▶ _ACTION ITEM_: Transcribe each record below character for character.

↓↓↓

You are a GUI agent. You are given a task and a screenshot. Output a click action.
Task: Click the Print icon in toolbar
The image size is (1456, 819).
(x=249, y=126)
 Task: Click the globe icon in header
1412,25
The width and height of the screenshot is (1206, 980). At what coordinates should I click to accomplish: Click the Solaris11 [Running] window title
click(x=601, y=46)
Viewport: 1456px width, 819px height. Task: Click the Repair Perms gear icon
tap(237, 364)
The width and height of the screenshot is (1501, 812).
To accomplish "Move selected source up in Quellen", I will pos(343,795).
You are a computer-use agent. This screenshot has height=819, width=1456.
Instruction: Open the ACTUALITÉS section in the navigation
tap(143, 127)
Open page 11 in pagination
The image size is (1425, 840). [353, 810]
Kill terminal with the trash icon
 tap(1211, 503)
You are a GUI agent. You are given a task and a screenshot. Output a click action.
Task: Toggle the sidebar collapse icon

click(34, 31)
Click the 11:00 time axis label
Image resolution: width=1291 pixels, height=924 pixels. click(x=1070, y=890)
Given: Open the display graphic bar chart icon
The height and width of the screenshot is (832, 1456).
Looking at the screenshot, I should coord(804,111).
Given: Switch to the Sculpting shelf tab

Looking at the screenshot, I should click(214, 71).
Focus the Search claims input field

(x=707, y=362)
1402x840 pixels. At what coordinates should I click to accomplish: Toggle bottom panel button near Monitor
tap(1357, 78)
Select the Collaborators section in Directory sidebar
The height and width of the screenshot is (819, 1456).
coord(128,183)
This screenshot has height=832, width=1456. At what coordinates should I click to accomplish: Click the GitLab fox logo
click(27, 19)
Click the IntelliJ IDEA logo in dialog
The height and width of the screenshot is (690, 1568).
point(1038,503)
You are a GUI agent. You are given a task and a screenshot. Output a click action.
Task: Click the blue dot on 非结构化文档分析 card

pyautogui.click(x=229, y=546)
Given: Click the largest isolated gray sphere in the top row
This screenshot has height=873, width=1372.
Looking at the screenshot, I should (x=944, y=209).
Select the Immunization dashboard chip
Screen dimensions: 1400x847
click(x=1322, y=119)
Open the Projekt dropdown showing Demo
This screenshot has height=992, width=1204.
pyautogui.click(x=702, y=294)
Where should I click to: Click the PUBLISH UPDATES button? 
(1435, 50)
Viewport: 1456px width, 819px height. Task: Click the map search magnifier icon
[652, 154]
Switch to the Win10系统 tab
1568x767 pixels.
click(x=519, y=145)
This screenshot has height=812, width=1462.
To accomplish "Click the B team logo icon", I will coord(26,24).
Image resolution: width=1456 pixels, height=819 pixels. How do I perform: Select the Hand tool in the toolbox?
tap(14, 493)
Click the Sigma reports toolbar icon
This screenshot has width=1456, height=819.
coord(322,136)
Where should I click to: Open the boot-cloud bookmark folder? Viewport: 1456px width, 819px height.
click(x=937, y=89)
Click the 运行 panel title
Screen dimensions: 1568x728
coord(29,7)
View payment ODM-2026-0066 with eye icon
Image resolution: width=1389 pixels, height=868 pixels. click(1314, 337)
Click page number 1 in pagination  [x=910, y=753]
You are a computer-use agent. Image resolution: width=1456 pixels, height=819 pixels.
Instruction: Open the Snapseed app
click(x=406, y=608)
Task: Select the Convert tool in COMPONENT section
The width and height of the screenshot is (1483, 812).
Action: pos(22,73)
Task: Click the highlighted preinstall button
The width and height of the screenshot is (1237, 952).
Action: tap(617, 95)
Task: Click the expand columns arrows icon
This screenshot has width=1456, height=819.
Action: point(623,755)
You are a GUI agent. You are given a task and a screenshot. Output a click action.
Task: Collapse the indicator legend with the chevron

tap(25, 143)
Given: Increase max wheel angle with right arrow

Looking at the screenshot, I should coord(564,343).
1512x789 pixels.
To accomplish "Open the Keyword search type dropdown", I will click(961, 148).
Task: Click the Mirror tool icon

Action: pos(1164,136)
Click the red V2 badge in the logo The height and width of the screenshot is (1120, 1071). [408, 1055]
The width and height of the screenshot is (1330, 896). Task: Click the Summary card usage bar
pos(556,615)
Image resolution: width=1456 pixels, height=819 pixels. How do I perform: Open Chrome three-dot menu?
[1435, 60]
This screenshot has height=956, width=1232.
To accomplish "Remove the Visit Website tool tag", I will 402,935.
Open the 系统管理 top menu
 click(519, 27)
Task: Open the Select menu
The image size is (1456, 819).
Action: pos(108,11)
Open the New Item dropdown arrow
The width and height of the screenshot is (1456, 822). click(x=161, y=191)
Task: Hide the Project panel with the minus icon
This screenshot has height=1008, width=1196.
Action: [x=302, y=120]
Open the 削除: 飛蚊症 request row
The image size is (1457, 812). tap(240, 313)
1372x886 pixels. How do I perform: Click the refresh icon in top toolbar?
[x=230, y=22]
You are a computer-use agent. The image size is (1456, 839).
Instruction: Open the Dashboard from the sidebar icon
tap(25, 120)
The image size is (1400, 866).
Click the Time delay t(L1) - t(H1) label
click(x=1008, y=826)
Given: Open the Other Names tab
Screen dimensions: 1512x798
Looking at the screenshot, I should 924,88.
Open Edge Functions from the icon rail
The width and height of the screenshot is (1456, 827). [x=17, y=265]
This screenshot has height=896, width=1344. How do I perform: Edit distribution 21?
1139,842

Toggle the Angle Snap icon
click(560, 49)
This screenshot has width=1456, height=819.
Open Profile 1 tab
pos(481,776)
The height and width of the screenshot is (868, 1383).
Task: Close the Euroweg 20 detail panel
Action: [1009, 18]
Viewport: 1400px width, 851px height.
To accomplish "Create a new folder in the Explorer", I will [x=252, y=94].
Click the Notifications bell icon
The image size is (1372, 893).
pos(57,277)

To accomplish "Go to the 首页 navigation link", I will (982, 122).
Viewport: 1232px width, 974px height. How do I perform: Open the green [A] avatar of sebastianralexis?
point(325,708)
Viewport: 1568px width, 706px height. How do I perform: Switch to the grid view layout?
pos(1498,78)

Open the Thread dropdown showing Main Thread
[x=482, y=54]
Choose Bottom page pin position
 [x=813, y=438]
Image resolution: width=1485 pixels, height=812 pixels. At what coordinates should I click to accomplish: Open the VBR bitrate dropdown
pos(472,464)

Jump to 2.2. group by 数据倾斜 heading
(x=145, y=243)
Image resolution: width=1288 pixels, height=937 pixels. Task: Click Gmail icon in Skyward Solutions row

↑↑↑

▶ _ANSWER SECTION_:
You are a GUI agent. You are given a task and a screenshot. Output a click action.
Task: Click the Print icon in toolbar
The image size is (1456, 819).
(x=249, y=126)
 Task: Click the globe icon in header
1412,25
The width and height of the screenshot is (1206, 980). At what coordinates should I click to accomplish: Click the Solaris11 [Running] window title
click(x=601, y=46)
Viewport: 1456px width, 819px height. Task: Click the Repair Perms gear icon
tap(237, 364)
The width and height of the screenshot is (1501, 812).
To accomplish "Move selected source up in Quellen", I will pos(343,795).
You are a computer-use agent. This screenshot has height=819, width=1456.
Instruction: Open the ACTUALITÉS section in the navigation
tap(143, 127)
Open page 11 in pagination
The image size is (1425, 840). [353, 810]
Kill terminal with the trash icon
 tap(1211, 503)
You are a GUI agent. You are given a task and a screenshot. Output a click action.
Task: Toggle the sidebar collapse icon

click(34, 31)
Click the 11:00 time axis label
Image resolution: width=1291 pixels, height=924 pixels. click(x=1070, y=890)
Given: Open the display graphic bar chart icon
The height and width of the screenshot is (832, 1456).
Looking at the screenshot, I should coord(804,111).
Given: Switch to the Sculpting shelf tab

Looking at the screenshot, I should click(214, 71).
Focus the Search claims input field

(x=707, y=362)
1402x840 pixels. At what coordinates should I click to accomplish: Toggle bottom panel button near Monitor
tap(1357, 78)
Select the Collaborators section in Directory sidebar
The height and width of the screenshot is (819, 1456).
coord(128,183)
This screenshot has height=832, width=1456. At what coordinates should I click to accomplish: Click the GitLab fox logo
click(27, 19)
Click the IntelliJ IDEA logo in dialog
The height and width of the screenshot is (690, 1568).
point(1038,503)
You are a GUI agent. You are given a task and a screenshot. Output a click action.
Task: Click the blue dot on 非结构化文档分析 card

pyautogui.click(x=229, y=546)
Given: Click the largest isolated gray sphere in the top row
This screenshot has height=873, width=1372.
Looking at the screenshot, I should (x=944, y=209).
Select the Immunization dashboard chip
Screen dimensions: 1400x847
click(x=1322, y=119)
Open the Projekt dropdown showing Demo
This screenshot has height=992, width=1204.
pyautogui.click(x=702, y=294)
Where should I click to: Click the PUBLISH UPDATES button? 
(1435, 50)
Viewport: 1456px width, 819px height. Task: Click the map search magnifier icon
[652, 154]
Switch to the Win10系统 tab
1568x767 pixels.
click(x=519, y=145)
This screenshot has height=812, width=1462.
To accomplish "Click the B team logo icon", I will coord(26,24).
Image resolution: width=1456 pixels, height=819 pixels. How do I perform: Select the Hand tool in the toolbox?
tap(14, 493)
Click the Sigma reports toolbar icon
This screenshot has width=1456, height=819.
coord(322,136)
Where should I click to: Open the boot-cloud bookmark folder? Viewport: 1456px width, 819px height.
click(x=937, y=89)
Click the 运行 panel title
Screen dimensions: 1568x728
coord(29,7)
View payment ODM-2026-0066 with eye icon
Image resolution: width=1389 pixels, height=868 pixels. click(1314, 337)
Click page number 1 in pagination  [x=910, y=753]
You are a computer-use agent. Image resolution: width=1456 pixels, height=819 pixels.
Instruction: Open the Snapseed app
click(x=406, y=608)
Task: Select the Convert tool in COMPONENT section
The width and height of the screenshot is (1483, 812).
Action: pos(22,73)
Task: Click the highlighted preinstall button
The width and height of the screenshot is (1237, 952).
Action: tap(617, 95)
Task: Click the expand columns arrows icon
This screenshot has width=1456, height=819.
Action: point(623,755)
You are a GUI agent. You are given a task and a screenshot. Output a click action.
Task: Collapse the indicator legend with the chevron

tap(25, 143)
Given: Increase max wheel angle with right arrow

Looking at the screenshot, I should coord(564,343).
1512x789 pixels.
To accomplish "Open the Keyword search type dropdown", I will click(961, 148).
Task: Click the Mirror tool icon

Action: pos(1164,136)
Click the red V2 badge in the logo The height and width of the screenshot is (1120, 1071). [408, 1055]
The width and height of the screenshot is (1330, 896). Task: Click the Summary card usage bar
pos(556,615)
Image resolution: width=1456 pixels, height=819 pixels. How do I perform: Open Chrome three-dot menu?
[1435, 60]
This screenshot has height=956, width=1232.
To accomplish "Remove the Visit Website tool tag", I will 402,935.
Open the 系统管理 top menu
 click(519, 27)
Task: Open the Select menu
The image size is (1456, 819).
Action: pos(108,11)
Open the New Item dropdown arrow
The width and height of the screenshot is (1456, 822). click(x=161, y=191)
Task: Hide the Project panel with the minus icon
This screenshot has height=1008, width=1196.
Action: [x=302, y=120]
Open the 削除: 飛蚊症 request row
The image size is (1457, 812). tap(240, 313)
1372x886 pixels. How do I perform: Click the refresh icon in top toolbar?
[x=230, y=22]
You are a computer-use agent. The image size is (1456, 839).
Instruction: Open the Dashboard from the sidebar icon
tap(25, 120)
The image size is (1400, 866).
Click the Time delay t(L1) - t(H1) label
click(x=1008, y=826)
Given: Open the Other Names tab
Screen dimensions: 1512x798
Looking at the screenshot, I should 924,88.
Open Edge Functions from the icon rail
The width and height of the screenshot is (1456, 827). [x=17, y=265]
This screenshot has height=896, width=1344. How do I perform: Edit distribution 21?
1139,842

Toggle the Angle Snap icon
click(560, 49)
This screenshot has width=1456, height=819.
Open Profile 1 tab
pos(481,776)
The height and width of the screenshot is (868, 1383).
Task: Close the Euroweg 20 detail panel
Action: [1009, 18]
Viewport: 1400px width, 851px height.
To accomplish "Create a new folder in the Explorer", I will [x=252, y=94].
Click the Notifications bell icon
The image size is (1372, 893).
pos(57,277)

To accomplish "Go to the 首页 navigation link", I will (982, 122).
Viewport: 1232px width, 974px height. How do I perform: Open the green [A] avatar of sebastianralexis?
point(325,708)
Viewport: 1568px width, 706px height. How do I perform: Switch to the grid view layout?
pos(1498,78)

Open the Thread dropdown showing Main Thread
[x=482, y=54]
Choose Bottom page pin position
 [x=813, y=438]
Image resolution: width=1485 pixels, height=812 pixels. At what coordinates should I click to accomplish: Open the VBR bitrate dropdown
pos(472,464)

Jump to 2.2. group by 数据倾斜 heading
(x=145, y=243)
Image resolution: width=1288 pixels, height=937 pixels. Task: Click Gmail icon in Skyward Solutions row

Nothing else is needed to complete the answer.